Plaintiffs in the case include survivors who fled for their lives from waves of attacking terrorists; relatives of those who did not survive the massacre; displaced families whose homes were destroyed; and victims such as Lishay Lavi, whose husband Omri Miran was kidnapped by Hamas terrorists after they broke into their home in Kibbutz Nahal Oz.  The plaintiffs seek unspecified damages and a determination that Unrwa USA breached its legal obligations under federal anti-terror laws.

Mr. Ostrovsky, known for pulling no punches when defending the Jewish State, said that “Unrwa has become an inseparable arm of Hamas and a systematic incubator of hate, incitement, and terror. We are not talking about ‘a few rotten apples.’” In a statement, he added that “The entire organization is rotten to the core…as their primary non-governmental fundraising platform in the United States, Unrwa USA must be held accountable for helping underwrite the mass slaughter, rape and abductions by Hamas on October 7.”

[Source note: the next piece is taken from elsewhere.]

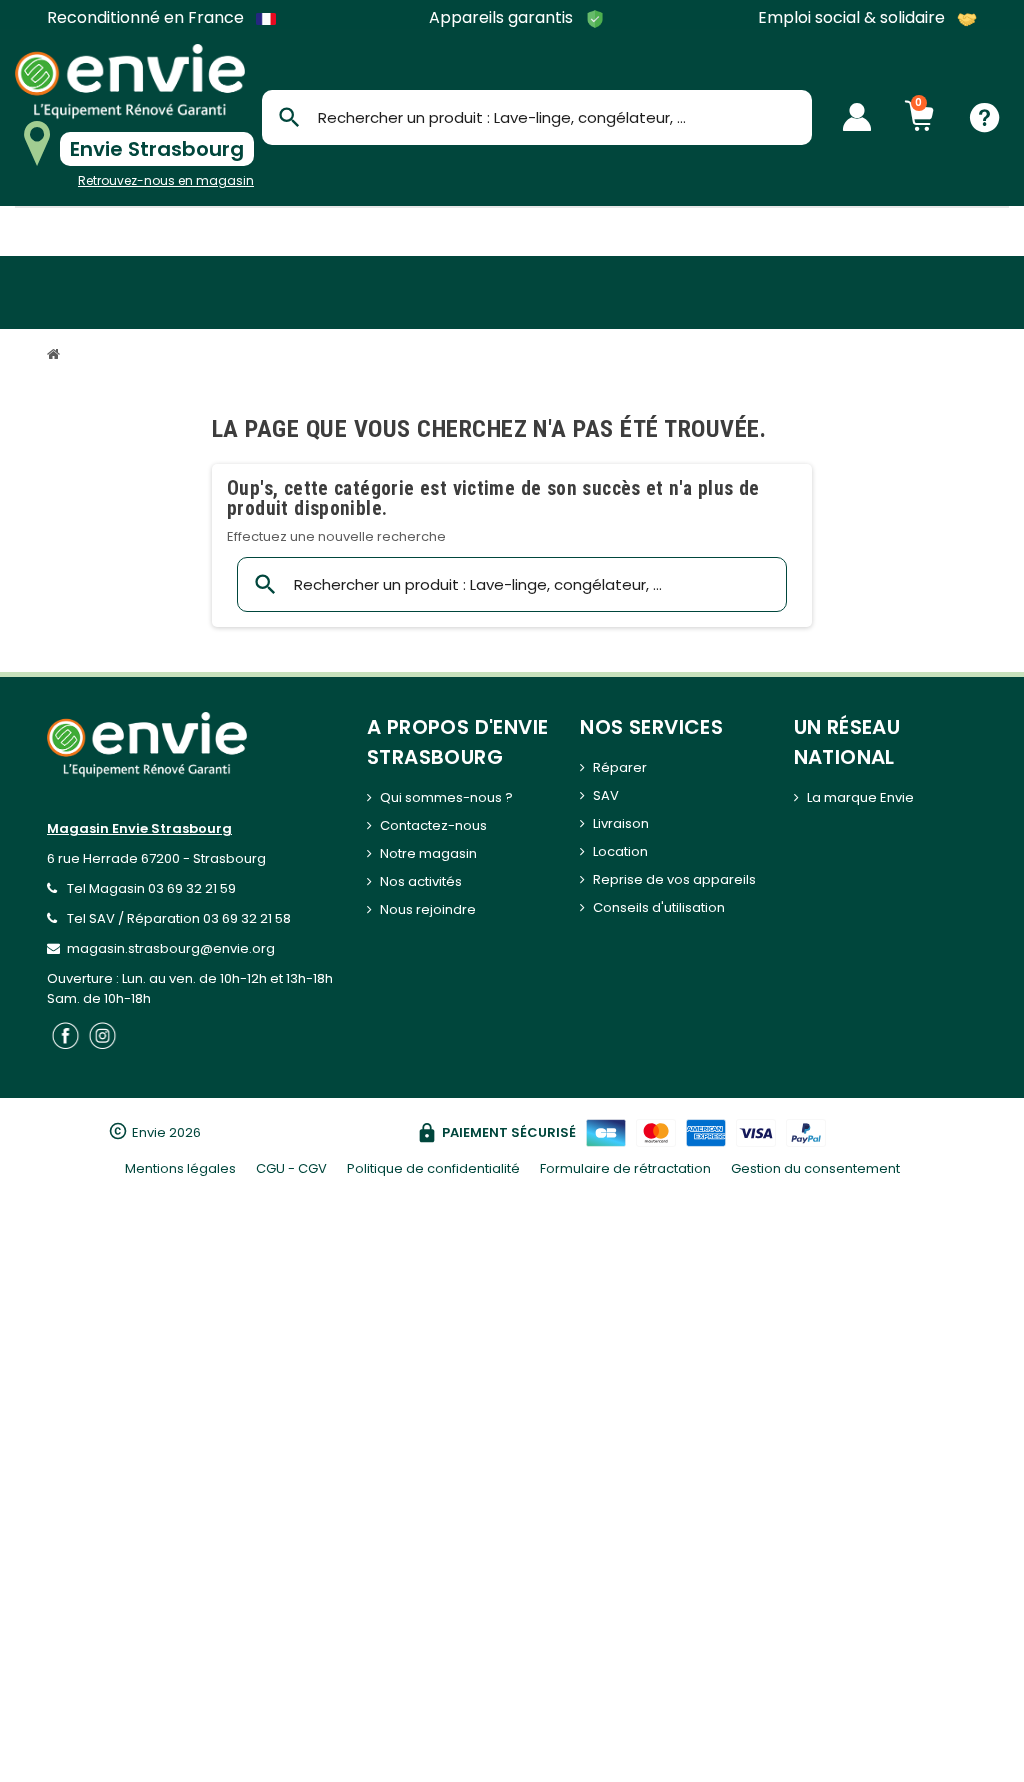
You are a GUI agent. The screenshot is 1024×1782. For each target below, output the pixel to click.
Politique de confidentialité (433, 1168)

In the same statement, which was made available to the Sun late on Friday, the director of the NJAC, Mr. Goldfeder, stated that “charities generally do good work, but on some very rare occasions, a so-called ‘charity’ is really a front to help finance an international terrorist plot that kills thousands of innocent people. This case involves one of those rare occasions, and that so-called charity — Unrwa USA.”

While there is no doubt that Unrwa is undergoing convulsions in the wake of the calamity of October 7 and ensuing war to stamp out Hamas, it has been around for a long time — since 1949 — and it still has a sizable footprint in the Gaza Strip and in the public sphere. Despite widespread pledges to cut the group’s funding  following the “disturbing revelations” about several staffers’ involvement with Hamas — including by the Biden administration — the pendulum may be swinging back in bureaucracy’s favor.

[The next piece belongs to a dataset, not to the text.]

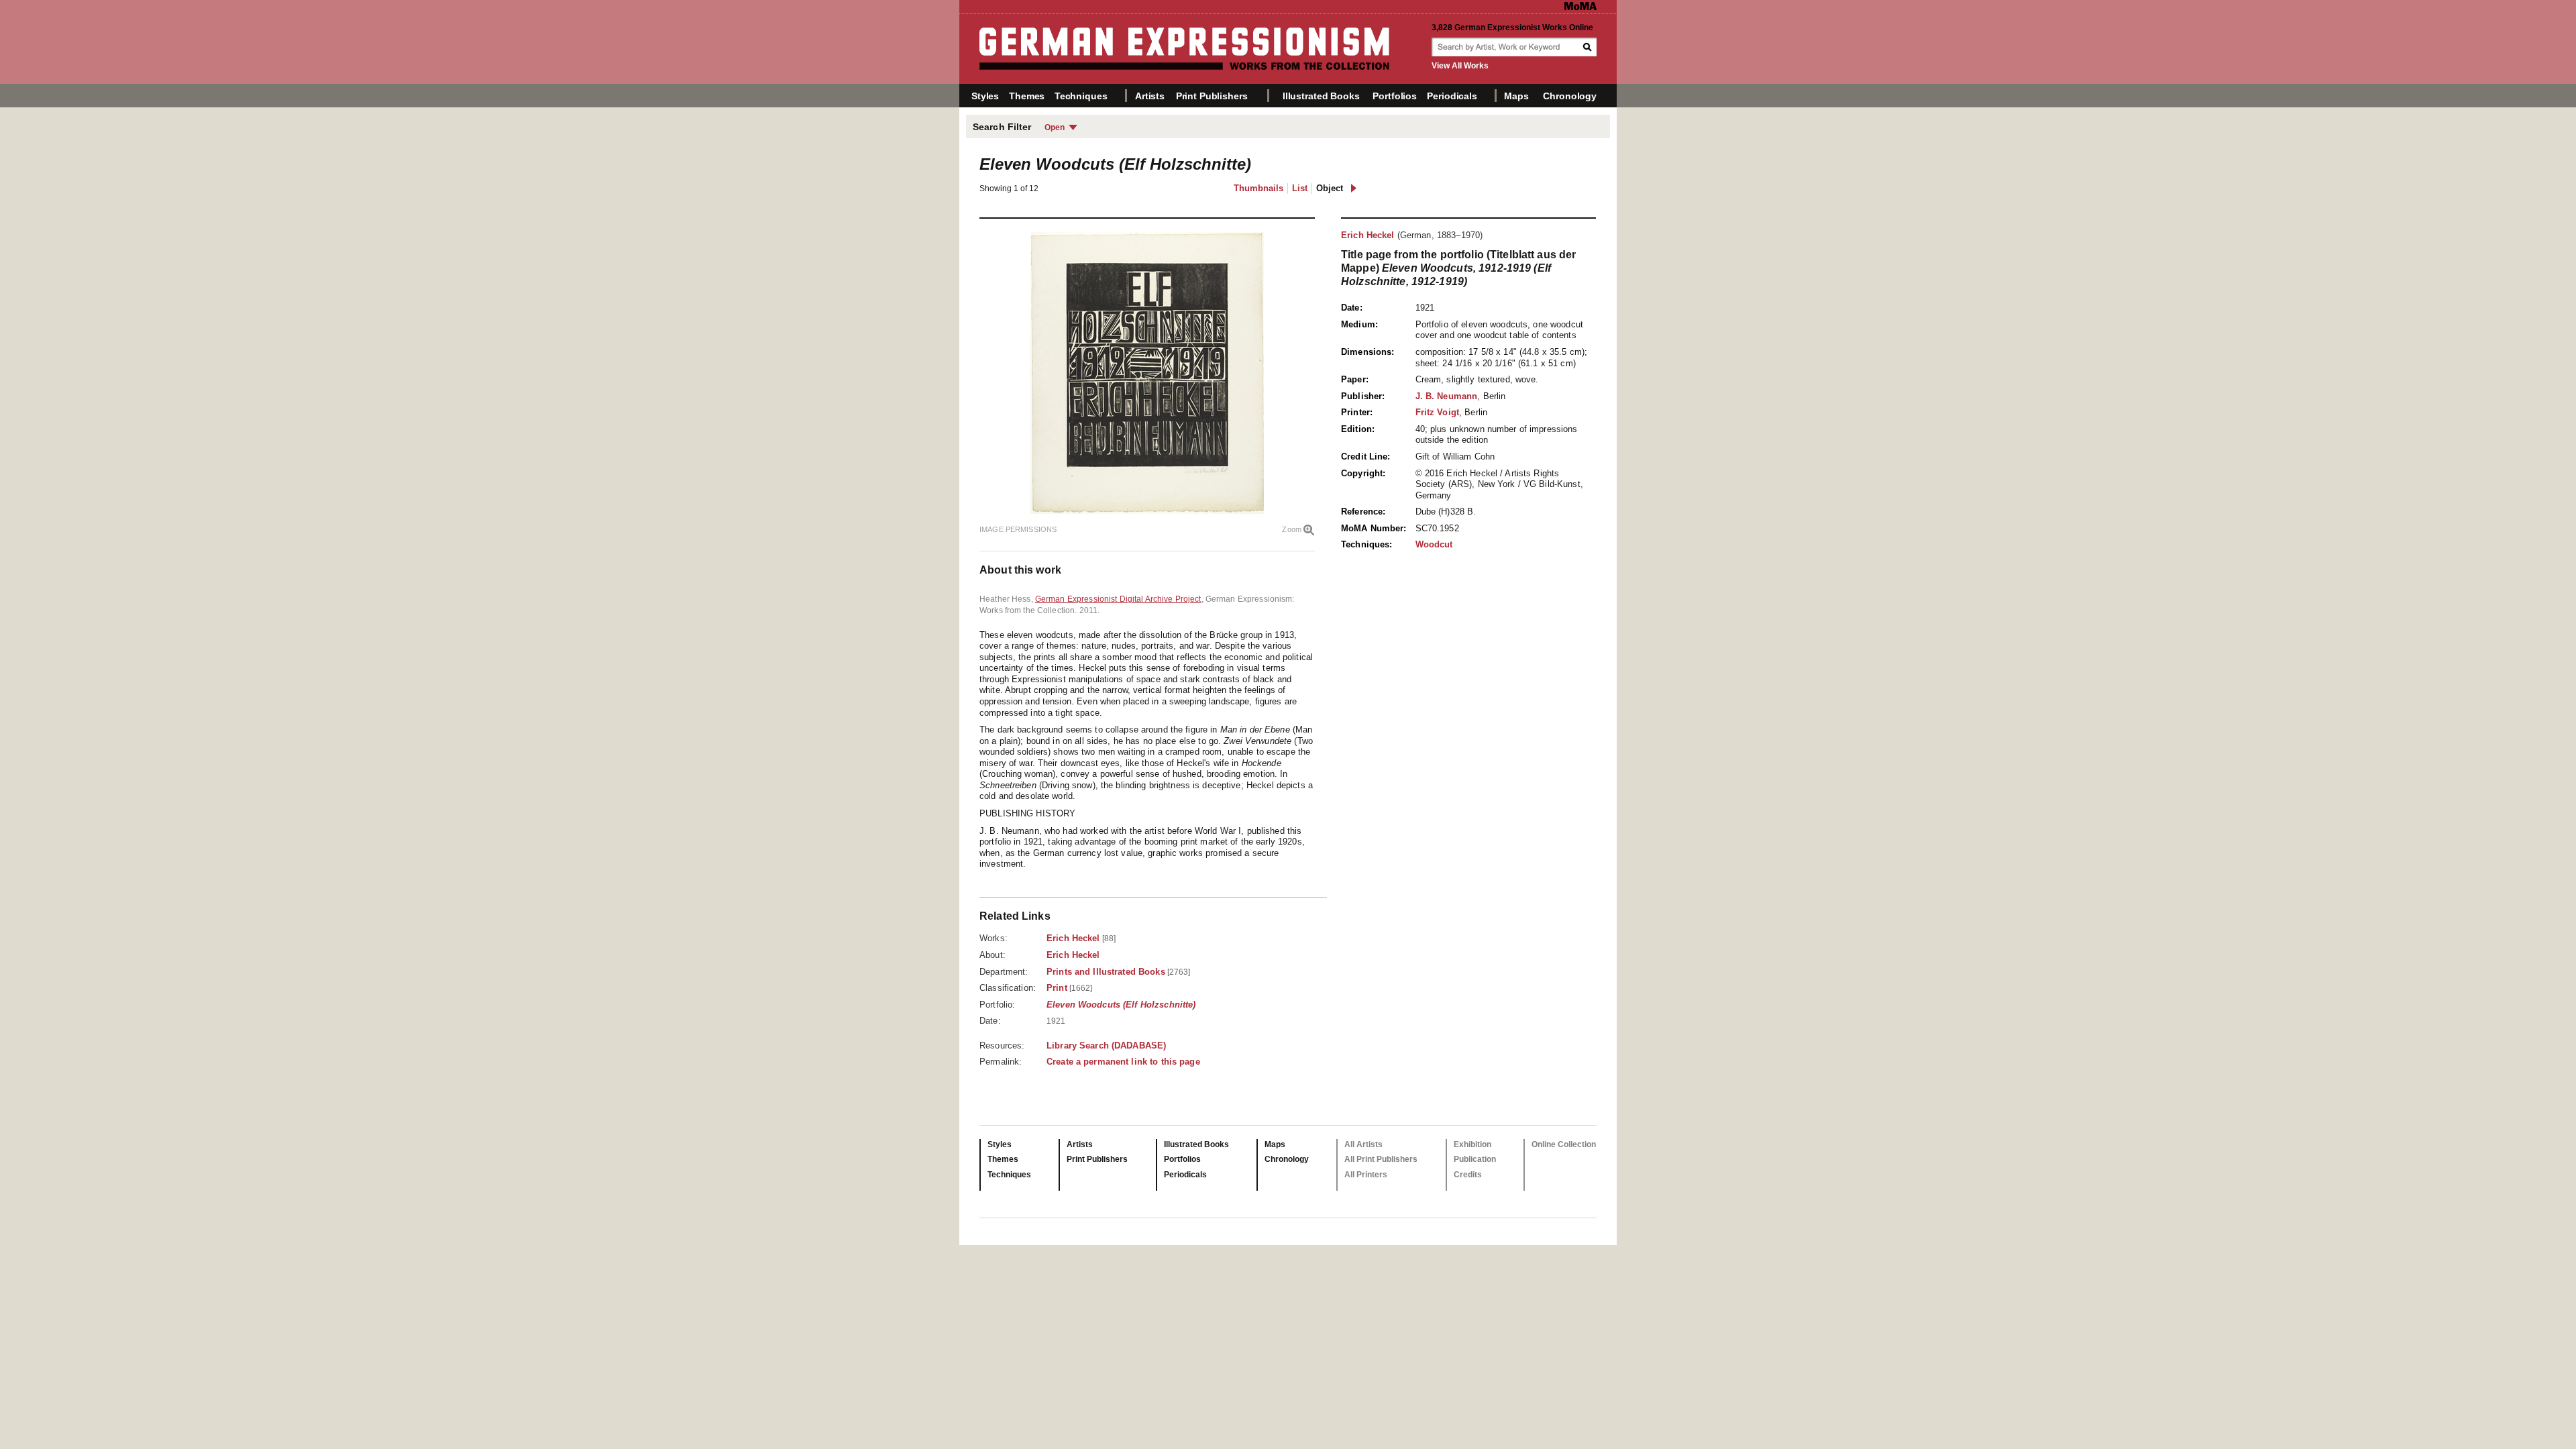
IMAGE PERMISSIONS (1018, 529)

Canada and Sweden, after a pause stemming from  the allegations of terror made against Unrwa staff,  are each now reportedly resuming their funding.  Canada’s international aid minister, Ahmed Hussen, stated on Friday that his country “will be lifting its temporary pause on funding” because in his view “Unrwa plays a vital role in Gaza.”

Therein lies the juggernaut that those who seek to challenge Unwra in the courts might face: namely, that a considerable amount of world opinion is not, to put it mildly, sympathetic to Israel. 

But the pressure is clearly on. Earlier this month, more than 8,000 plaintiffs, among which 1,500 dual American-Israeli citizens and 6,500 Israelis, filed a lawsuit demanding permanent defunding of Unrwa. 

The noise created by the new lawsuit may itself help to readjust some of those misguided sympathies. The claim notes that “videos from October 7, 2023, show Hamas terrorists, including Unrwa employees, dragging dead bodies and innocent hostages into cars and celebrating and parading Israeli bodies around Gazan cities.”

It also states that it was “a foreseeable part of the conspiracy among the defendant, Unrwa, Hamas, and others, that the funds defendant provided would be used to finance terrorist activities, including, but not limited to the purchase and manufacture of weapons to be used for terrorist purposes; vehicles used for terrorist purposes; the building of tunnels used for terrorist purposes; and to pay members of Hamas, including Unrwa employees, and others to engage in terrorist activities, including the atrocities of October 7, 2023.”

October 7, 2023, marked the deadliest day for the Jewish people since the Holocaust.